> **Excerpted records**
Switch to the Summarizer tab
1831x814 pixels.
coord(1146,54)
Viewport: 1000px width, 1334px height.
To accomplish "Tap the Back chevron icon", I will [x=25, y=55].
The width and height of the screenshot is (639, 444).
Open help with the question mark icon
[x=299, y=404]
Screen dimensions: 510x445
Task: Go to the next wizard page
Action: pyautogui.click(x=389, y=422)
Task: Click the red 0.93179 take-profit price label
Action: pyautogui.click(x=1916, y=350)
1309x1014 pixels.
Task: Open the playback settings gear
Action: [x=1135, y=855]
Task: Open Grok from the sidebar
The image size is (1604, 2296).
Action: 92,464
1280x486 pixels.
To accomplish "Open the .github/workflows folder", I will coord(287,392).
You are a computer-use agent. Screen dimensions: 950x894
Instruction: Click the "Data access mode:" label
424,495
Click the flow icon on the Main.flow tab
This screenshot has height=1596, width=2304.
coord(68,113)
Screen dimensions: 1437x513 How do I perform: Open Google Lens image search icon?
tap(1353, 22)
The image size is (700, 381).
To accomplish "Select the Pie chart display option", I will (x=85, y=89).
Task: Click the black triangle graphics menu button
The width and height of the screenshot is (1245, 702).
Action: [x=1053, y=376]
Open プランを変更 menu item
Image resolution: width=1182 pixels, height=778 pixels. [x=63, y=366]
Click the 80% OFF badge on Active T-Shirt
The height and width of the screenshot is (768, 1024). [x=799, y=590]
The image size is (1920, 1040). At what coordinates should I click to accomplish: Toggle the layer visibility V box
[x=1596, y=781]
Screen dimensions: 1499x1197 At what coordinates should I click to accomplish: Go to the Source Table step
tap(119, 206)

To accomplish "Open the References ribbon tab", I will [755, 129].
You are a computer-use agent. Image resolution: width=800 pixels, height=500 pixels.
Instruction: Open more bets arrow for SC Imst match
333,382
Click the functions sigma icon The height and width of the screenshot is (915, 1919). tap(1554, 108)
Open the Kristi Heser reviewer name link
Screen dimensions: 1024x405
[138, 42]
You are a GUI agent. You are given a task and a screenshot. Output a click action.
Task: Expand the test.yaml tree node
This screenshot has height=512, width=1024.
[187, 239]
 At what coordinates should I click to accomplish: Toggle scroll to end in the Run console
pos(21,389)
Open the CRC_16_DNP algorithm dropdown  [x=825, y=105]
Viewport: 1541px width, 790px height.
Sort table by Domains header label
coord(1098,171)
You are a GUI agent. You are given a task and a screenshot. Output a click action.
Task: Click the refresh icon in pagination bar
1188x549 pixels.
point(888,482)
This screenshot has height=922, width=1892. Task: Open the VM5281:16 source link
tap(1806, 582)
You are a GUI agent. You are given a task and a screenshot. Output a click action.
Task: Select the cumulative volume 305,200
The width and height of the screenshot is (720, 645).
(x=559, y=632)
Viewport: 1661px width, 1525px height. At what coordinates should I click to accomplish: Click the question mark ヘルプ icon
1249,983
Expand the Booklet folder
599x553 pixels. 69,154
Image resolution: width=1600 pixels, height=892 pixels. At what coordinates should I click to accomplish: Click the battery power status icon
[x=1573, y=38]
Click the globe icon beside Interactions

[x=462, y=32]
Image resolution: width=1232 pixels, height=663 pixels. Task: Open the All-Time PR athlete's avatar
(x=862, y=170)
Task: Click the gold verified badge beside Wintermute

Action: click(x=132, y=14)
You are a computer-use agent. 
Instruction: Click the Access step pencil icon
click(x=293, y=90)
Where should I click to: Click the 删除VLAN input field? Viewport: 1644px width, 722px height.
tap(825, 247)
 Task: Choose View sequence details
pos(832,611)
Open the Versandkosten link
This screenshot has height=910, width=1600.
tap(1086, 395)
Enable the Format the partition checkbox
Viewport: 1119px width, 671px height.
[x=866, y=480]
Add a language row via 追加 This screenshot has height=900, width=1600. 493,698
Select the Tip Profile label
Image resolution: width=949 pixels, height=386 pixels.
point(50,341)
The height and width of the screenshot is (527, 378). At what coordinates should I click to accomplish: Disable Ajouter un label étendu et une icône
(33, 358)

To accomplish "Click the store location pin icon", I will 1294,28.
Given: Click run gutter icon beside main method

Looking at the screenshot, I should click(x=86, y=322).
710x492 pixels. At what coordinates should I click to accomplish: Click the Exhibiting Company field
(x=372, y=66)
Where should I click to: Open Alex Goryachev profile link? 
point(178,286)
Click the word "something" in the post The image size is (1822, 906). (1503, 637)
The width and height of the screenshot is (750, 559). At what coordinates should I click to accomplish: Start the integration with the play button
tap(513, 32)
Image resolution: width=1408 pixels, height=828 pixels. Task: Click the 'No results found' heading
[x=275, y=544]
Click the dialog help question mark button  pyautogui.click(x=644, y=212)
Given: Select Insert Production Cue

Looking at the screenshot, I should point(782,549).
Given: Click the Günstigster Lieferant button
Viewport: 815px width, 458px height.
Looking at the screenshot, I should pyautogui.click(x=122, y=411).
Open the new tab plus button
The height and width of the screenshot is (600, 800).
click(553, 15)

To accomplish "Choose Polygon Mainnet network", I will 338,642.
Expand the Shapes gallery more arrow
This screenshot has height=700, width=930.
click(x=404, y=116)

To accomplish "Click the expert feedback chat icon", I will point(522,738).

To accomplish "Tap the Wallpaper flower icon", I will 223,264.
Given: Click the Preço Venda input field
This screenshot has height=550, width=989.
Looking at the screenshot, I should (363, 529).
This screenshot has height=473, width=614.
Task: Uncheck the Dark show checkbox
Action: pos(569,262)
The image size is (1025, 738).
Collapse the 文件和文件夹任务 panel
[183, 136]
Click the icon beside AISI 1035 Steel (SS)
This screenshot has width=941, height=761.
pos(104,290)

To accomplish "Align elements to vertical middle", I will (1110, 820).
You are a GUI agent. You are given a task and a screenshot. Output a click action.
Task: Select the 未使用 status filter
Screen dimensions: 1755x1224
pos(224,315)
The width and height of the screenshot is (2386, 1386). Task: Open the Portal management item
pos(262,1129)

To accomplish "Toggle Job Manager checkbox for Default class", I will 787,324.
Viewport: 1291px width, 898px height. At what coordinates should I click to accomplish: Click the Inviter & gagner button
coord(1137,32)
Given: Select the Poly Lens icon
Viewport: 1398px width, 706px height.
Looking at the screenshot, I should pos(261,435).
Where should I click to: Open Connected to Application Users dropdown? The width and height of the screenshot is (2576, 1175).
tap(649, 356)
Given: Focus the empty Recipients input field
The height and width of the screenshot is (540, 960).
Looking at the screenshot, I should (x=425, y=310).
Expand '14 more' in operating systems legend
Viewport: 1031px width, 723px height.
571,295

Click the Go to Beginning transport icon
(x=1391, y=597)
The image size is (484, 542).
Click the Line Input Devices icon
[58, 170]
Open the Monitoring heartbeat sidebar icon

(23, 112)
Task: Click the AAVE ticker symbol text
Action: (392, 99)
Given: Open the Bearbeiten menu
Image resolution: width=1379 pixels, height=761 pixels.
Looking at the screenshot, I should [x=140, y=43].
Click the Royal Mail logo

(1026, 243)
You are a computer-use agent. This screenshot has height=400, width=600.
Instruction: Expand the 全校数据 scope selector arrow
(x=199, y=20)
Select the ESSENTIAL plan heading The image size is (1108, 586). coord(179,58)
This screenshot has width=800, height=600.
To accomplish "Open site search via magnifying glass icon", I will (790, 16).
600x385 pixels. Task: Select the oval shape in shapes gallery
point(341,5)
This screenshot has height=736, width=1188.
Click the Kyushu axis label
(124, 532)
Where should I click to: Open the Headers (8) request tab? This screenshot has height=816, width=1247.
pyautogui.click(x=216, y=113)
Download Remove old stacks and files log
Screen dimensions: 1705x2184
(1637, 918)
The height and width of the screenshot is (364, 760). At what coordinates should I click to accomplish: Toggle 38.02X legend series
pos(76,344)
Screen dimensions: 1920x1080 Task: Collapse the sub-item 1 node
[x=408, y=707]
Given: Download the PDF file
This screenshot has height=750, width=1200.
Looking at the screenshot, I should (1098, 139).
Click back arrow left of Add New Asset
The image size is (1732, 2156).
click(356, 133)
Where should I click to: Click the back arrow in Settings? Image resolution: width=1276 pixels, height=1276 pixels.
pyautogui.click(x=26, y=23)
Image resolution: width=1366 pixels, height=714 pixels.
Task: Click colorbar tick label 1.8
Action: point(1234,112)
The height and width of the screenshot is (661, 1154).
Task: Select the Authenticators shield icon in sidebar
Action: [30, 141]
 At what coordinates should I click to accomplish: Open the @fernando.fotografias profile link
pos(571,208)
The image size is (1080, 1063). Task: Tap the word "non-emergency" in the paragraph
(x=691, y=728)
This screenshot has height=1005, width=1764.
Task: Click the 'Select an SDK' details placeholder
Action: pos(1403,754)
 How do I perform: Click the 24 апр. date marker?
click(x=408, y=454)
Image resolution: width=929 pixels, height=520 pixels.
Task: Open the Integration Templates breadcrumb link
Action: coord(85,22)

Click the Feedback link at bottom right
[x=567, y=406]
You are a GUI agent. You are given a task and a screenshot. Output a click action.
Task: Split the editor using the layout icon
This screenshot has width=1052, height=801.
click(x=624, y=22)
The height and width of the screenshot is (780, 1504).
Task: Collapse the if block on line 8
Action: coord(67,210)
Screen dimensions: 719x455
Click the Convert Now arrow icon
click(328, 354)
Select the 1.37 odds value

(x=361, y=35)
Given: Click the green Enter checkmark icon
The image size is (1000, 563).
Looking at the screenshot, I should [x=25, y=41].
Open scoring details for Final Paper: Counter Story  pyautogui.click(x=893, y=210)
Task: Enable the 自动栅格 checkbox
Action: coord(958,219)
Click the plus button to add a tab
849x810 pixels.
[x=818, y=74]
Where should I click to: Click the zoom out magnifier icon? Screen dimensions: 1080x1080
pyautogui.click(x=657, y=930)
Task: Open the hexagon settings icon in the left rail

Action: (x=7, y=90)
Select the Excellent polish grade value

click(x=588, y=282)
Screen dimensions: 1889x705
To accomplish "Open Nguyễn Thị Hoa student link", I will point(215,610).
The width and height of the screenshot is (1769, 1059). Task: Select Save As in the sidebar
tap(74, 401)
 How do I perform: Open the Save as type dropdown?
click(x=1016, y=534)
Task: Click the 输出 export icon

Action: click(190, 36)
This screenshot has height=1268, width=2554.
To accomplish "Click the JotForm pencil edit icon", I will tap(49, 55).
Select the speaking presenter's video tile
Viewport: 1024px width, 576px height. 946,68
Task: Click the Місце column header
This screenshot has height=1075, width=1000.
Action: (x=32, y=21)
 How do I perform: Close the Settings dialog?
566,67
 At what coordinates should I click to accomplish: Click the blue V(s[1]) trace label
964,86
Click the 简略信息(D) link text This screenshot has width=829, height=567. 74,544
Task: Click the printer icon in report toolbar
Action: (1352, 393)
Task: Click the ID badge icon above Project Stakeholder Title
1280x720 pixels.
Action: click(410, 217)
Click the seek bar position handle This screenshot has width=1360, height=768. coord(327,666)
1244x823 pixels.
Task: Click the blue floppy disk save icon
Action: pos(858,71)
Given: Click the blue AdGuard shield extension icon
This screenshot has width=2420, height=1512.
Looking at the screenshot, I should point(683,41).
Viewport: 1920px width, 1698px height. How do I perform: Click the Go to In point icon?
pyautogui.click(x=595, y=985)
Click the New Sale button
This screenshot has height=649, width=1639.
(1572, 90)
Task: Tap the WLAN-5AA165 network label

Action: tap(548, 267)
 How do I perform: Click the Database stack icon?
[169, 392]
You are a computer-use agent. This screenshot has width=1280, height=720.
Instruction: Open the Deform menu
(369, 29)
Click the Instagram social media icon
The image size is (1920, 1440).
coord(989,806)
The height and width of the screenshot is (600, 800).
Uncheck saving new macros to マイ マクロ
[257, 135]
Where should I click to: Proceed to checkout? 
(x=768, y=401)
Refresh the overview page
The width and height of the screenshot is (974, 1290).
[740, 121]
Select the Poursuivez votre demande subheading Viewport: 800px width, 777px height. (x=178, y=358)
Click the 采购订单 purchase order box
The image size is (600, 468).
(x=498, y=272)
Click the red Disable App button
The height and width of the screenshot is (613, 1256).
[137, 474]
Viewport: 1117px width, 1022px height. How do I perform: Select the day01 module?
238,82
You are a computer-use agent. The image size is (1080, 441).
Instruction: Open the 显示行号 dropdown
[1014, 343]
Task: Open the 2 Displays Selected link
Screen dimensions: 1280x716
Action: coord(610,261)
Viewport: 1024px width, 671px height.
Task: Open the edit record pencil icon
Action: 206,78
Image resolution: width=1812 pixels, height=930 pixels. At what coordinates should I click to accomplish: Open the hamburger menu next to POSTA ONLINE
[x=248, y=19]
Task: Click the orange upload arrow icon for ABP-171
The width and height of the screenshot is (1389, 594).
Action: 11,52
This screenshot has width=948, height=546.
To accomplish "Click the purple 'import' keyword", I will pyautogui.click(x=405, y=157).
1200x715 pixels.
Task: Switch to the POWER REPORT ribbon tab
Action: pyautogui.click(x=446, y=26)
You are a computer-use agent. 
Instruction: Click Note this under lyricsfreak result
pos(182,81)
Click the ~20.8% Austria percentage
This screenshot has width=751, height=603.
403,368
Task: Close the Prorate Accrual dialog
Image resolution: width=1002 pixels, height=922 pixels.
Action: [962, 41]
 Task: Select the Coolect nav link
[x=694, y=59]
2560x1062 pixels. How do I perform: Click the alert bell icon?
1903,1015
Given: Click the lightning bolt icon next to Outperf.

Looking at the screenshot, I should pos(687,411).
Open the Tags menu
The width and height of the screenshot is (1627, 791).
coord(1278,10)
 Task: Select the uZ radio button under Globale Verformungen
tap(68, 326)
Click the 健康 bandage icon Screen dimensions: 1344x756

> **Given exercise**
Copy out the lines of the material from the one holding "Select the speaking presenter's video tile" through the one holding "pyautogui.click(x=595, y=985)", inclusive, with no changes.

> **Result for this task**
Select the speaking presenter's video tile
Viewport: 1024px width, 576px height. 946,68
Task: Click the Місце column header
This screenshot has height=1075, width=1000.
Action: (x=32, y=21)
 How do I perform: Close the Settings dialog?
566,67
 At what coordinates should I click to accomplish: Click the blue V(s[1]) trace label
964,86
Click the 简略信息(D) link text This screenshot has width=829, height=567. 74,544
Task: Click the printer icon in report toolbar
Action: (1352, 393)
Task: Click the ID badge icon above Project Stakeholder Title
1280x720 pixels.
Action: click(410, 217)
Click the seek bar position handle This screenshot has width=1360, height=768. coord(327,666)
1244x823 pixels.
Task: Click the blue floppy disk save icon
Action: pos(858,71)
Given: Click the blue AdGuard shield extension icon
This screenshot has width=2420, height=1512.
Looking at the screenshot, I should point(683,41).
Viewport: 1920px width, 1698px height. How do I perform: Click the Go to In point icon?
pyautogui.click(x=595, y=985)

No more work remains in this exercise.